_Stated problem 1_
In the trail guide entry, how long does the "typical route" take to hike?
_Stated problem 2_
Write a continuation of the trail guide entry, picking up after its last line.

_Passage_
-- start --

Grand Traverse Regional Land Conservancy and Mliton Township
[Added June 15, 2020. Been there.]

Web page

Web page

Trail map

Trail map — found at junction posts along the way and is correct. It's based on a photo taken on-site. Please note that the one posted at the parking lot is NOT correct!

General idea

Very pretty, mostly wooded trail in the hills above Torch Lake, but also access to the beautiful, undeveloped Lake Maplehurst.

Length

3.7 miles of trails via two connected loops, one long spur, and one short spur (down to the lake).
A “typical route” would be to take the two loops, skip the long spur on the east side, but go down to the lake and back — about 3.3 miles.

Hiking time

1 hour and 40 minutes for the “typical route”.

Difficulty

There are mostly easy hills throughout the trail system but with some moderately steep ones now and then.

Open to mountain
bikes

Yes

Open to XC skiing
and snowshoeing

Yes

General location

Just west of Torch Lake, ENE of Kewadin in southwestern Antrim County.

-- end --

_Information provided_
-- start --

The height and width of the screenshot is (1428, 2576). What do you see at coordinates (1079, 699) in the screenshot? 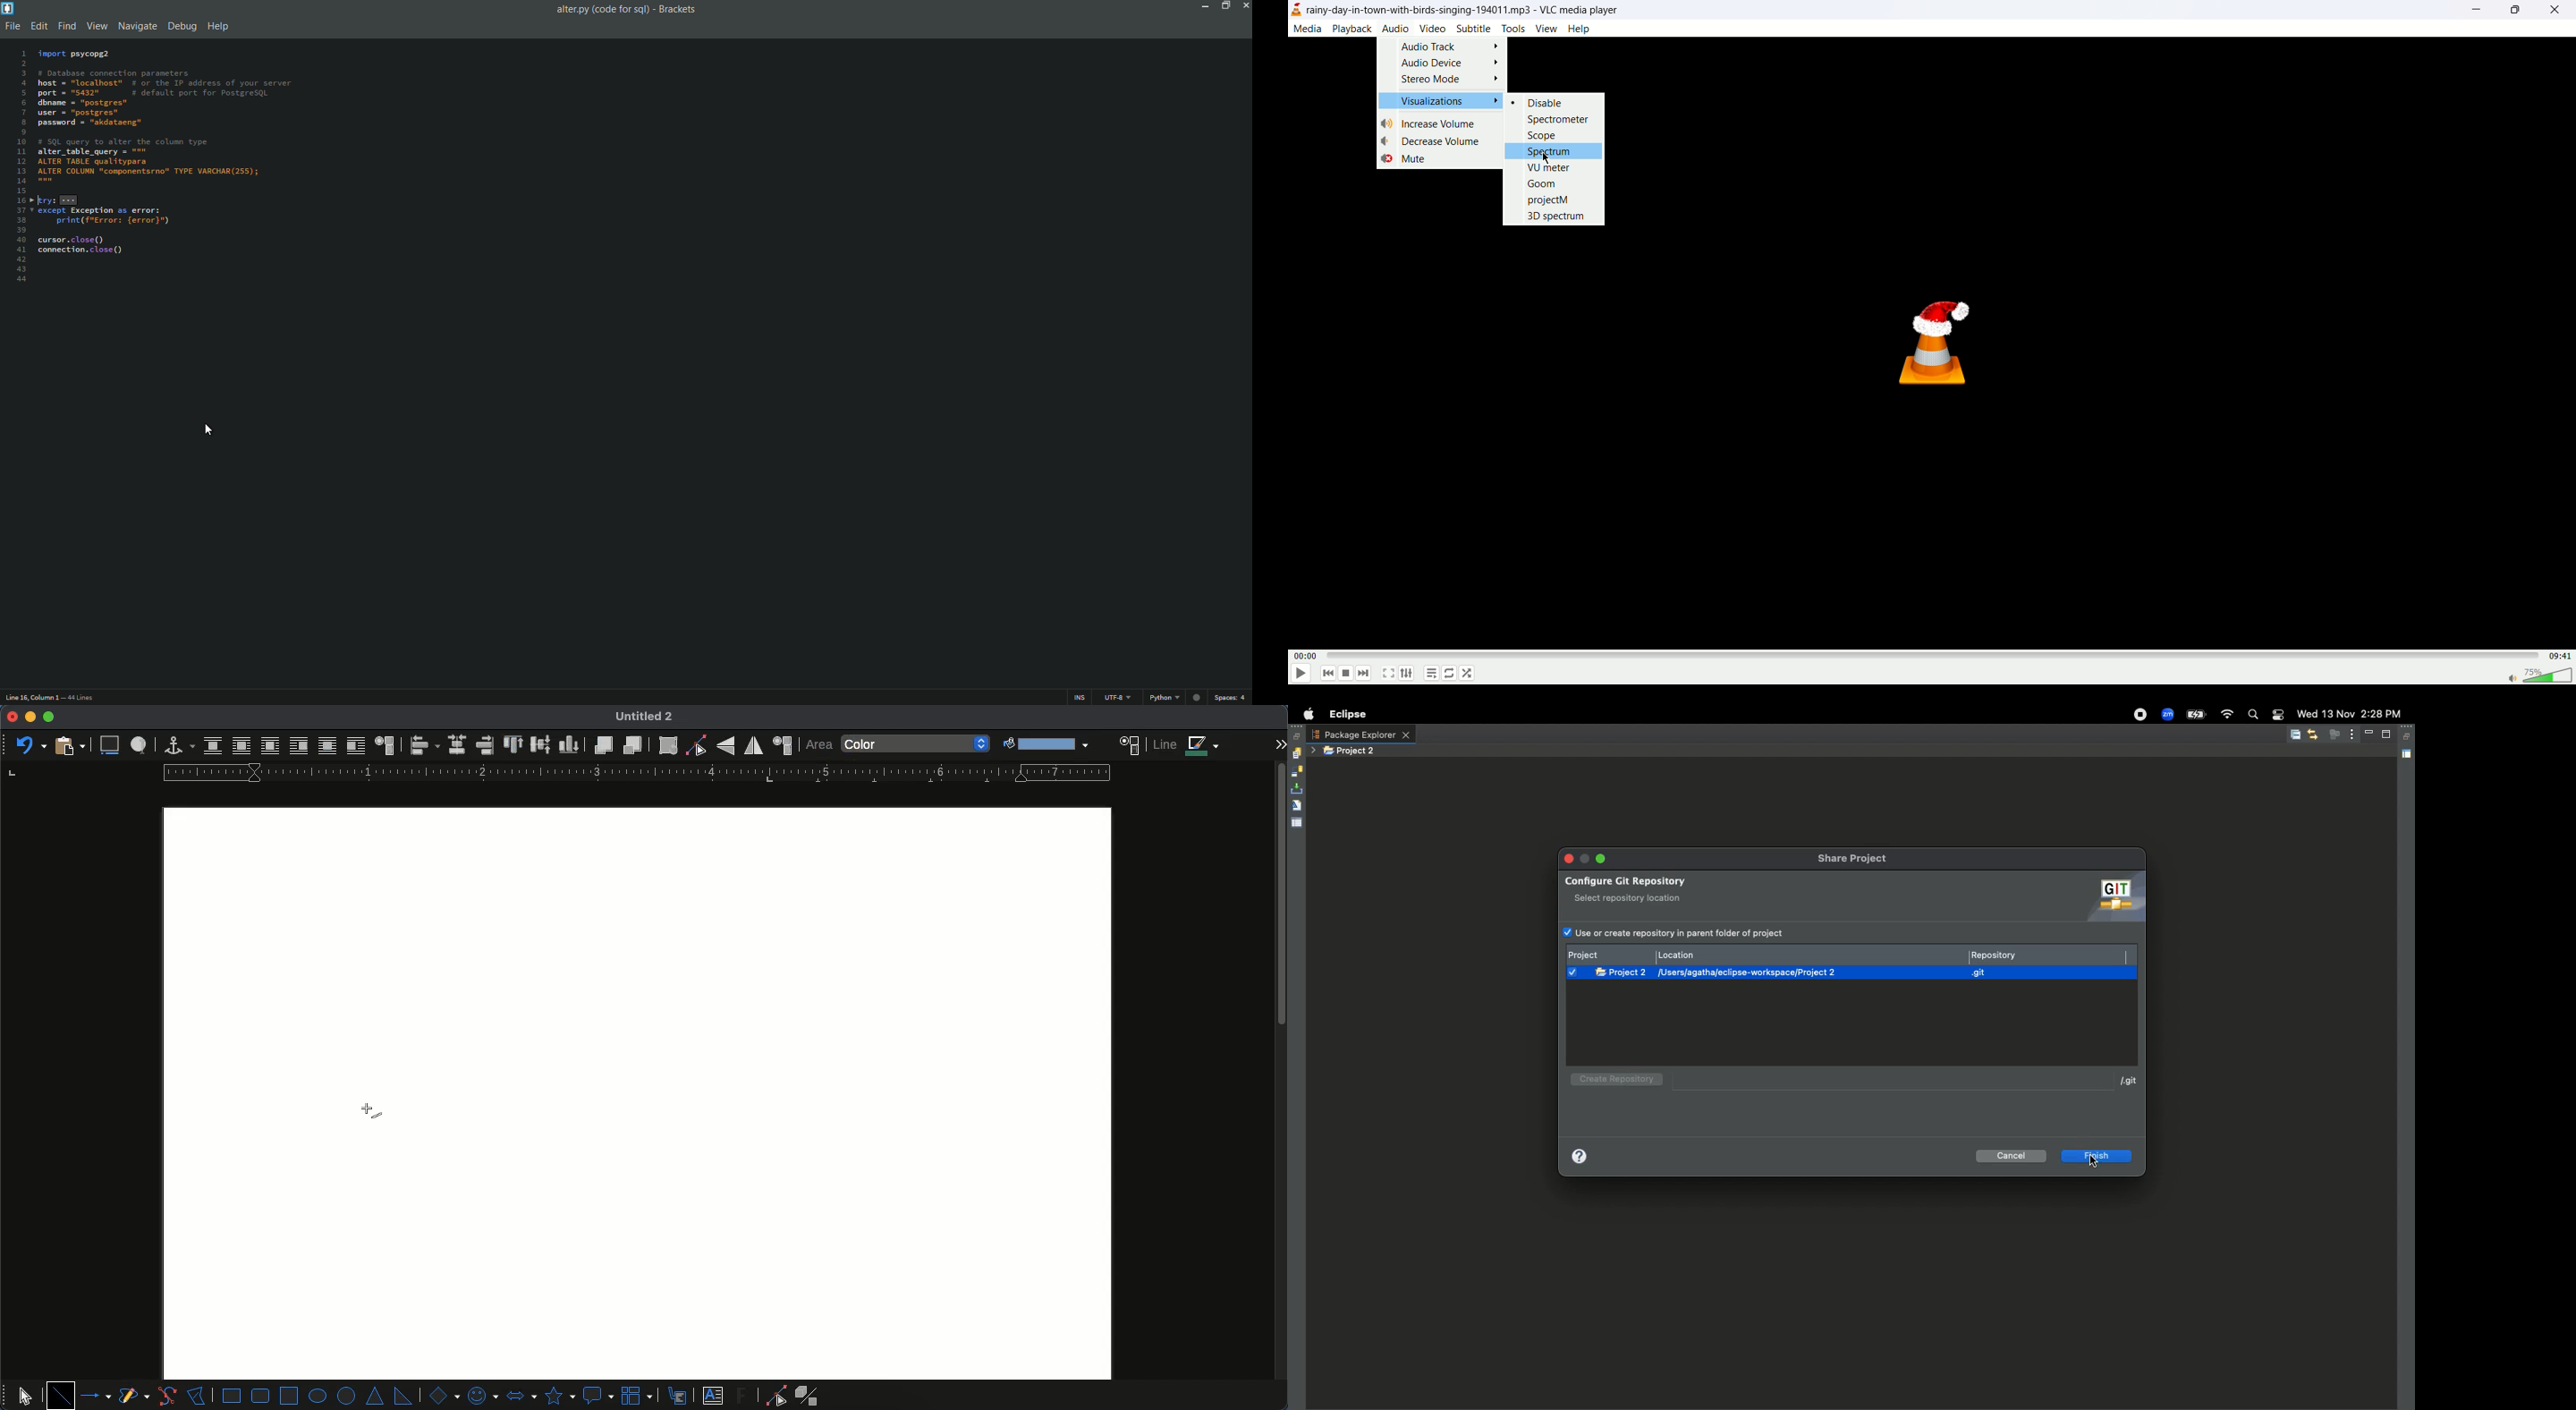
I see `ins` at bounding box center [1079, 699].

-- end --

_Right answer 1_
1 hour and 40 minutes.

_Right answer 2_
Road map of area

Road map

Trailhead location

Trailhead location

Directions

From the intersection of US-31 and Dexter Street/Ames Street in Elk Rapids, take US-31 north 3.4 miles to Winter Road. Turn right (east) and go 2.4 miles to the entrance on the right (southwest) side of the road. (Along the way, Winters Road changes to Waring Road.) Enter and go just over 0.1 miles to the parking lot. Port-a-pottie.

More details

This property encompasses 389 acres, 150 of which are steep hardwood forested bluffs (about 250 feet about Torch Lake) that drain into that lake. The area surrounds the beautiful, 60-acre, spring-fed, undeveloped Lake Maplehurst. From 1955 until 2011 it was home to Camp Maplehurst, a summer camp beloved by generations of campers and counselors. Its position on high ground means visitors have views of Torch Lake, Elk Lake, and Grand Traverse Bay.”

A wonderful setting for hiking, cross-country skiing and snowshoeing, there is also extensive waterfront area that allows fishing, swimming, and non-motorized boating. There is no access to the lake from the trailhead for motorized watercraft. People will need to carry or wheel their kayaks, canoes, and paddle-able fishing craft down to the lake from the parking area, which is about a quarter-mile slightly downhill.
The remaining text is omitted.